━━━ Texto fornecido ━━━
Olá, pessoas!
No post inaugural expliquei, ou ao menos tentei explicar o porque deste blog e como ele - mais ou menos - funcionaria, sem no entanto seguir uma linha assim tão rígida, desde que se enquadre dentro da cultura e principalmente de uma de suas subdivisões; a literatura.
Lembram-se que escrevi que iria começar com contos?
"Sim, nos lembramos."
Então, vou postar hoje o início de um conto, que dividirei em fascículos, por motivos práticos.
"Como assim?"
Bom, irei publicá-los à medida em que os escrevo, - o que não está sendo muito fácil devido ao tempo curto - bem como este formato torna o conteúdo mais interessante.
Sendo assim, sem mais delongas, a primeira parte.
Espero que gostem.
━━━
■ Instruções do exercício
[a] Reescreva o trecho da postagem do blog que começa com as palavras "Bom, irei publicá-los" e termina com "a primeira parte.", substituindo "formato" por "modelo".
[b] Dê continuidade à postagem do blog que anuncia o conto em fascículos, começando logo após a última frase dela.
━━━ Os dados ━━━
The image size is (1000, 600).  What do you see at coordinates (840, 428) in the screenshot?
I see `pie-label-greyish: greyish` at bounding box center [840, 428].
━━━
■ Respostas
[a]
Bom, irei publicá-los à medida em que os escrevo, - o que não está sendo muito fácil devido ao tempo curto - bem como este modelo torna o conteúdo mais interessante.
Sendo assim, sem mais delongas, a primeira parte.

[b]
Crônicas
de um recruta
1
“
...No ano em que completar 18 anos, procure a Junta de Serviço
Militar em sua cidade e aliste-se. Serviço militar; a segurança do
Brasil em nossas mãos...”
Me
estico preguiçosamente no sofá – numa cinzenta manhã de sábado,
num já longínquo janeiro de 1997 - assistindo a este anúncio na TV
que já tinha se tornado uma “tradição” – quase que um mantra
- repetido à exaustão naquela época do ano, que se estendia de
janeiro a abril. Subitamente - como se não me desse conta da
passagem do tempo – percebo que vou completar os fatídicos dezoito
dentro de duas semanas. A partir desta reflexão, um caleidoscópio
de pensamentos contraditórios invadem minha mente como uma
enxurrada.
Lembranças
de conselhos “bons” ou “maus” de amigos, parentes e
familiares a respeito do serviço militar. “Isso é pura perda de
tempo” ou “você quer mesmo ser mais um escravo do governo?”,
diziam uns, enquanto outros: “ Todo homem deveria servir, na minha
opinião” ou ainda “ o tempo passado no exército é uma lição
de vida!”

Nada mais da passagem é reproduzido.